Time to get back on nextcloud migration.
Initial sync of nextcloud data has started.
Second sync after initial took about 11.5 hours. I think this can be lowered when running the sync in a loop for few days. Once we have more realistic time on how long will it take to do last sync we can decide on how to do the last sync. I think there are three options though the third one seems to be an overkill at this moment and could cause ton of issues so I woudn't even take in to consideration:
The reason this is rather delicate operation is mainly the fact the files are encrypted and possible inconsistency between database, keys and files could cause files to be not decryptable.

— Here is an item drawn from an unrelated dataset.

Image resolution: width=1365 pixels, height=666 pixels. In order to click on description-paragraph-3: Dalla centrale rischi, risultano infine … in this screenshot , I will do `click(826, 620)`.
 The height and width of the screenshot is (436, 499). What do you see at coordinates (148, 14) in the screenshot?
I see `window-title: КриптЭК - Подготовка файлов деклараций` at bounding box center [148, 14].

Having to deal with such issues in the past, I would rather go for option 1 or 2 as it will be stressful as is.
Probably safest bet is disabling entire nextcloud for the duration of the move but that could cause several hours of downtime. Disabling only files app could be a good compromise as only files would be affected. however we need to make sure no clean cronjob or anything like that would trigger changes to filecache and other file related tables in the database.
At the end it all depends on how long will the last sync take. So lets wait a week or so to have better idea.
I also think that "safest bet is disabling entire nextcloud for the duration of the move" even if it takes several hours. I prefer that rather than the issues the other options could generate.
I agree to. As long as we warn users about it, I guess that it something they can understand.
Got it down to 7.20h I think we could get it down to 5 easily. maybe more. I will do some more tweaking.
We are almost ready but decided on last meeting to move it to january to prevent downtime around end of the year when people would rather have access to their data and its generally not the best period to do this kind of stuff.
Ufffff.... finally. Looks like things are done!
I will keep Knopi in the rack for few more days to make sure things are doing fine. Once we think its ok to put it down, we can hang Simo in it's place.